■ Directions for this task: Below are records to print word for word; include none of their pictures.

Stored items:
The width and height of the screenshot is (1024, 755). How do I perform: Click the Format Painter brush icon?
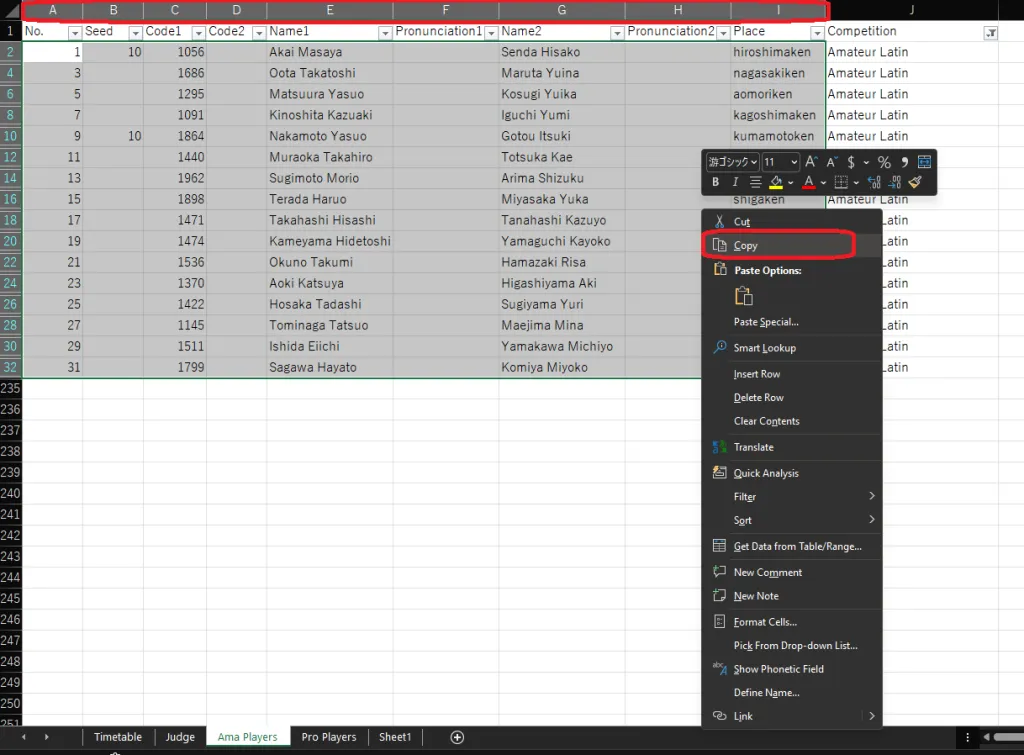[x=914, y=182]
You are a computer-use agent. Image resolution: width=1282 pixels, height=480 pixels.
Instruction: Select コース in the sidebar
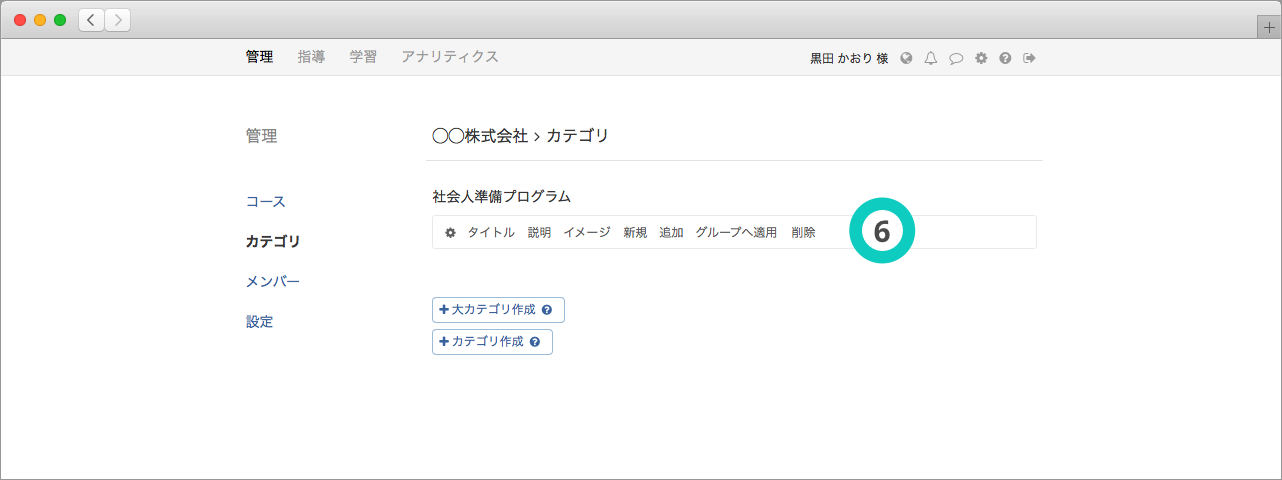tap(266, 201)
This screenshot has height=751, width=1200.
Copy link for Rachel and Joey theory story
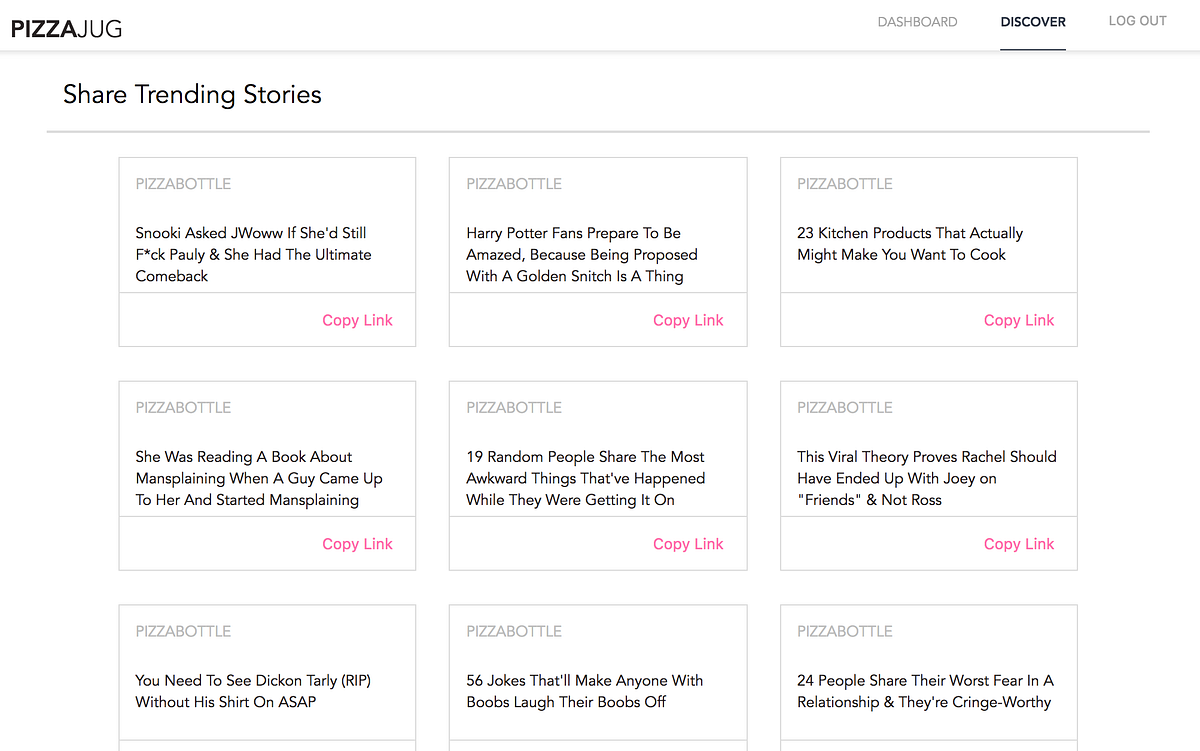click(1019, 544)
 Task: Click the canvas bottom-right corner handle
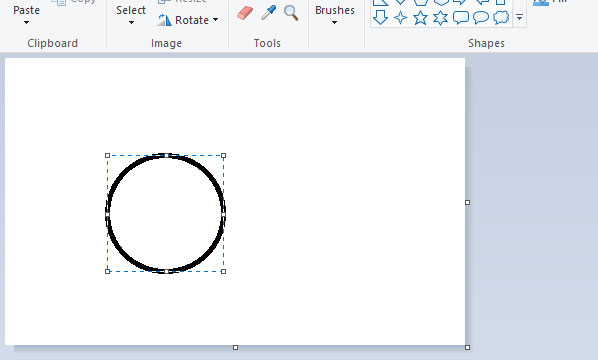[468, 347]
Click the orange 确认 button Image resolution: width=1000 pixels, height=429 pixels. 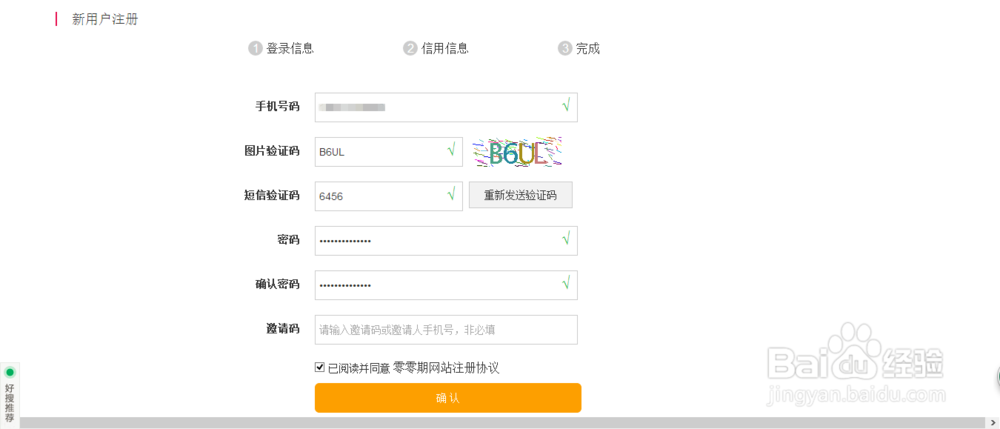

■ The answer:
The width and height of the screenshot is (1024, 755). How do I perform: Click the Format Painter brush icon?
[x=914, y=182]
You are a computer-use agent. Image resolution: width=1282 pixels, height=480 pixels.
Instruction: Select コース in the sidebar
tap(266, 201)
This screenshot has height=751, width=1200.
Copy link for Rachel and Joey theory story
click(1019, 544)
 Task: Click the canvas bottom-right corner handle
[468, 347]
Click the orange 确认 button Image resolution: width=1000 pixels, height=429 pixels. 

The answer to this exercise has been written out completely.